Posted by:
beckyannawesome
(
)
Date: March 27, 2017 12:11PM
I'm not sure I know where to begin writing this so I suppose I'll give some history. I apologize for the length of this post.
I am fortunate enough to have a beautiful, intelligent and strong step-daughter. I've been in her life since she was 14, she is now almost 19. From the time I met her she wanted to be LDS but her father (my DH) refused his blessing until she either completed certain tasks or turned 18. The tasks he required were to write 3 research papers, 1 explaining her testimony, 1 detailing church history using both LDS and non LDS sources and 1 investigating any other religion of her choice. As the stubborn teen that she was she chose to wait until 18 so she didn't have to research anything.
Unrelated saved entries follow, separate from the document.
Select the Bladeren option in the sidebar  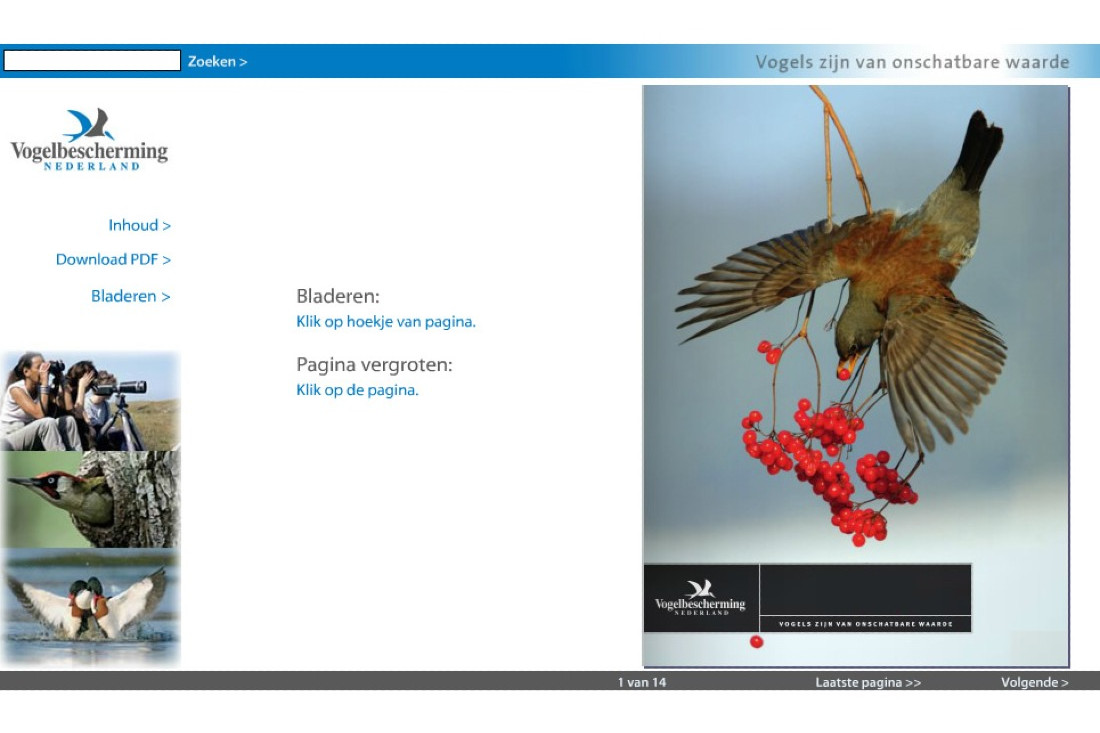[x=130, y=296]
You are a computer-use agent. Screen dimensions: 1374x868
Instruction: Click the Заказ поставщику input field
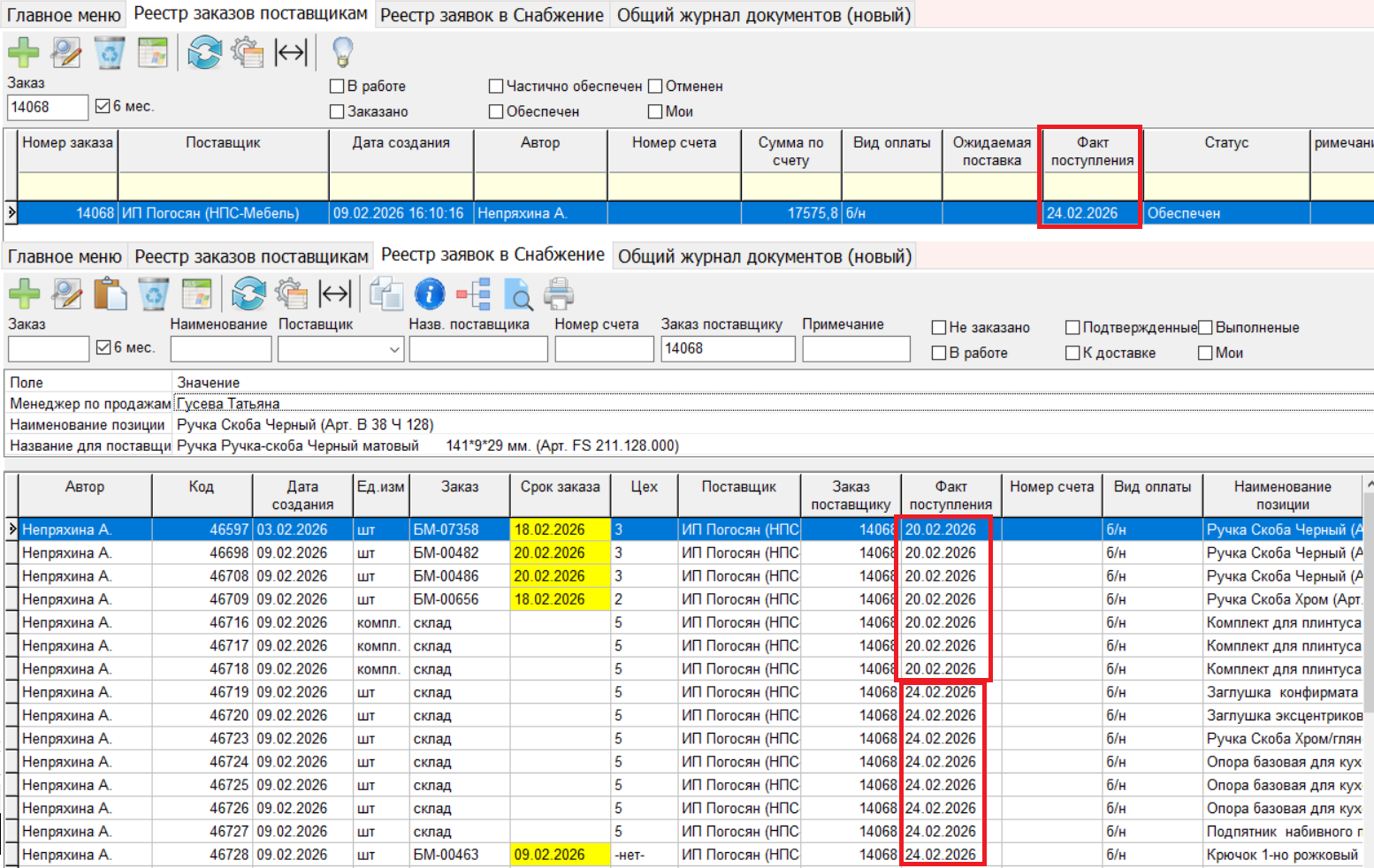tap(727, 349)
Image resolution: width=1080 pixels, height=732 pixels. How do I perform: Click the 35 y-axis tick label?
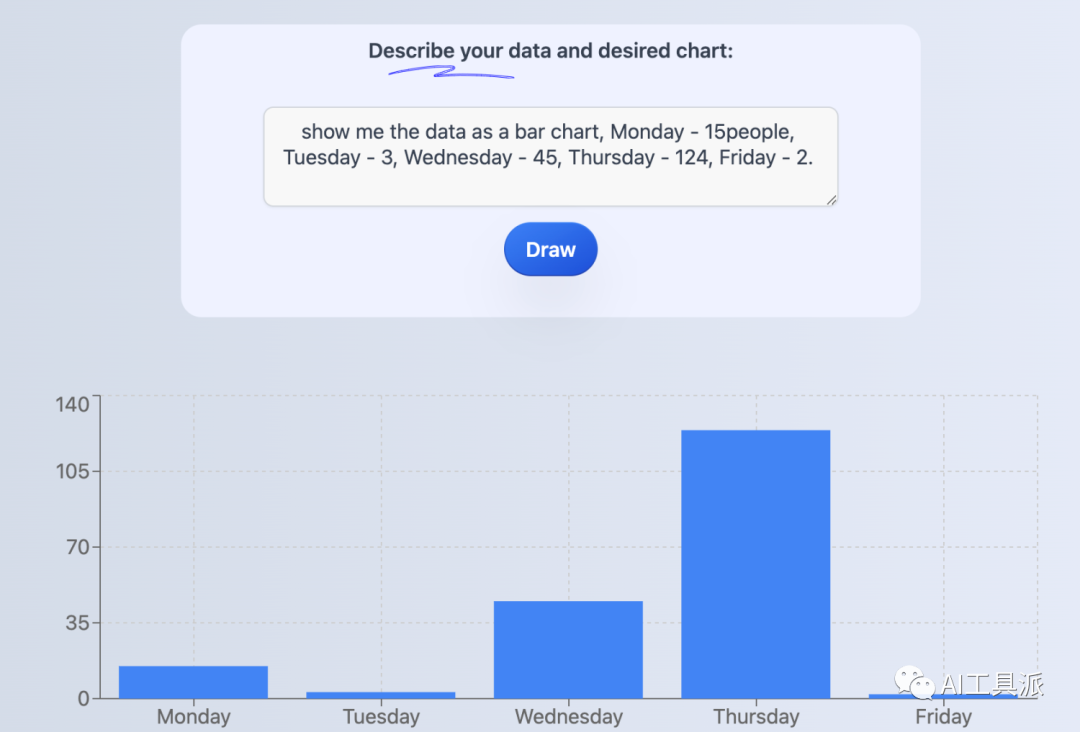(x=78, y=623)
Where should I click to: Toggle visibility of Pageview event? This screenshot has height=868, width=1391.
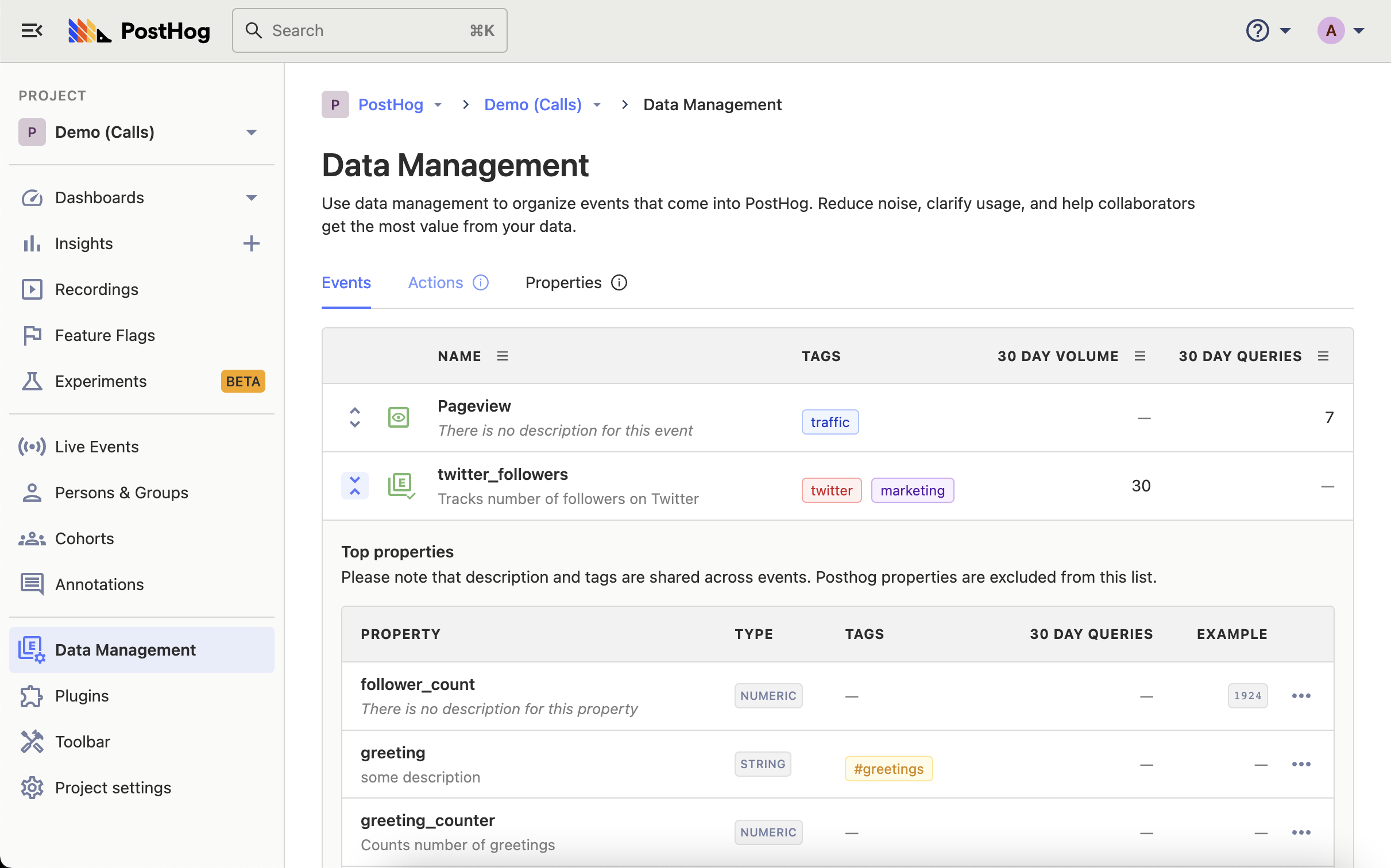pos(399,417)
As you can all imagine we were saddened by this. DH and I both had painful childhoods in TSCC and we desperately wanted to save her from that fate.
Fast forward nearly a year now, she just received her patriarchal blessing. We saw her for dinner after and she told us she had received it.
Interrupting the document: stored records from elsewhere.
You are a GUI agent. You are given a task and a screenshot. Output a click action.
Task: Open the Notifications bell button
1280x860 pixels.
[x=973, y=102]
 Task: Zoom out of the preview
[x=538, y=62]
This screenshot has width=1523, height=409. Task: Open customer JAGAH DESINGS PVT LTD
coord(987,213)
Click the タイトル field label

I did my best to be supportive of her. I told her that I was happy she is happy and all of the other things parents say to their children. Even still I couldn't help feeling she was/is setting herself up for suffering later. I cried on the way home as I explained the history with my patriarchal blessing to DH.
As a teen I received my blessing and I was told I would have a long happy marriage with many children if I was patient and waited for my "worthy priesthood holder" The struggle came when I was divorcing my then husband of 5 years and had a 2 year old son I needed to care for. Divorce is crippling even in the best of situations but it was compounded with the soul crushing guilt of thinking it was entirely my fault because I hadn't been patient/faithful enough.
I don't know what was said in her blessing but I am terrified she will put as much stock in it as I did mine. I so wish I could keep her from the pain I have been through.
I'm not sure what I hope to get from putting this out there but I had to get it out. I know you will all understand!